Use Kubernetes context to quantify and minimize your risk

In general, the way I think about workload risk is in terms of the context provided by Kubernetes deployments, as represented by the below hexagon pattern.

It starts with building your image, which means looking at the dependencies, the packages, and most importantly analyzing the vulnerabilities to discover the “known bad”.

Then, you look at how the app is configured:

  • What privileges does it have on Linux?
  • What privileges does it have against the API server?
  • Are there weak secrets or other sensitive data (API keys for registries, sensitive databases)?
  • What labels and annotations are used?
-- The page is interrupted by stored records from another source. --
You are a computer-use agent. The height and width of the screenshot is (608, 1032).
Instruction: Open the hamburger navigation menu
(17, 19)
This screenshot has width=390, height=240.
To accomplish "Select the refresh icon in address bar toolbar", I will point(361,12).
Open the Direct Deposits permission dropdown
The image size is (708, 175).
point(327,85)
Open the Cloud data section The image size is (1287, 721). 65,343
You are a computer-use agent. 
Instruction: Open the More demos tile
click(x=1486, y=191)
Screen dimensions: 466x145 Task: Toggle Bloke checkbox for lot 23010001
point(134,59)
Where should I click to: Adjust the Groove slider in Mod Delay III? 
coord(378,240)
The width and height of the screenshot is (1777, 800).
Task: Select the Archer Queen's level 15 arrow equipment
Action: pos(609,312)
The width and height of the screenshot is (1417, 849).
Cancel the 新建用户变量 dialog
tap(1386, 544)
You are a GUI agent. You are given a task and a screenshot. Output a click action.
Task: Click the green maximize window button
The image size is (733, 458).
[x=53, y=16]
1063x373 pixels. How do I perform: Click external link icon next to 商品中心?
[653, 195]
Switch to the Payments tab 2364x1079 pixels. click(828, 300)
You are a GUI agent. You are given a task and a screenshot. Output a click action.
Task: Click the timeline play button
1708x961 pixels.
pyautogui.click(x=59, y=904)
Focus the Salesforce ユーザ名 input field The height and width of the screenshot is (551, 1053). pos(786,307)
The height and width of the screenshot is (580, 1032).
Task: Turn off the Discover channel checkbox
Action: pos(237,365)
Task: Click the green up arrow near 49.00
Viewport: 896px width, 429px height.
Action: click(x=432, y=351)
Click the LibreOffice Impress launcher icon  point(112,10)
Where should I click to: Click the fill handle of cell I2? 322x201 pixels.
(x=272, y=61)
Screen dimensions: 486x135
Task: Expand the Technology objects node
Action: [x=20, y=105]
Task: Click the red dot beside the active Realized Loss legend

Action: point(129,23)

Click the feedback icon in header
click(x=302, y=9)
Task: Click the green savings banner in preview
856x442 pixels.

This is key because it allows you to to answer the question of who owns a given service (annotation of owner, email, or team) and is very valuable for debugging for operations. This also allows you to route the issue quickly to the right owner as opposed to playing a game of murder mystery and trying to figure out who owns this application and who deployed it.

Some of the most important configurations best practices that I highly recommend for containers and Kubernetes are as follows:

  • Read-only root file system – this means no one can write to your file system. I present a demo of how you can thwart an attack using a read-only root file system beginning at 9:45 in the above video.
  • Linux capabilities – use CAP DROP and CAP ADD to limit what Linux capabilities containers are allowed to run. I present a demo of how you can limit Linux capabilities beginning at 13:10 in the above video.
  • Network policies – use network policies to limit ingress and egress network communication between Pods (east-west) and from outside to Pods (north-south). I present a demo of how you can use network policies to block an incoming attack beginning at 15:30 in the above video.

So, the last thing to always remember is that security is hard, more akin to a marathon than a sprint. There’s no such thing as perfect security; it’s always about monitoring, iterating, and making sure that the tools are available for people who are building the code to integrate it into their process and drive security.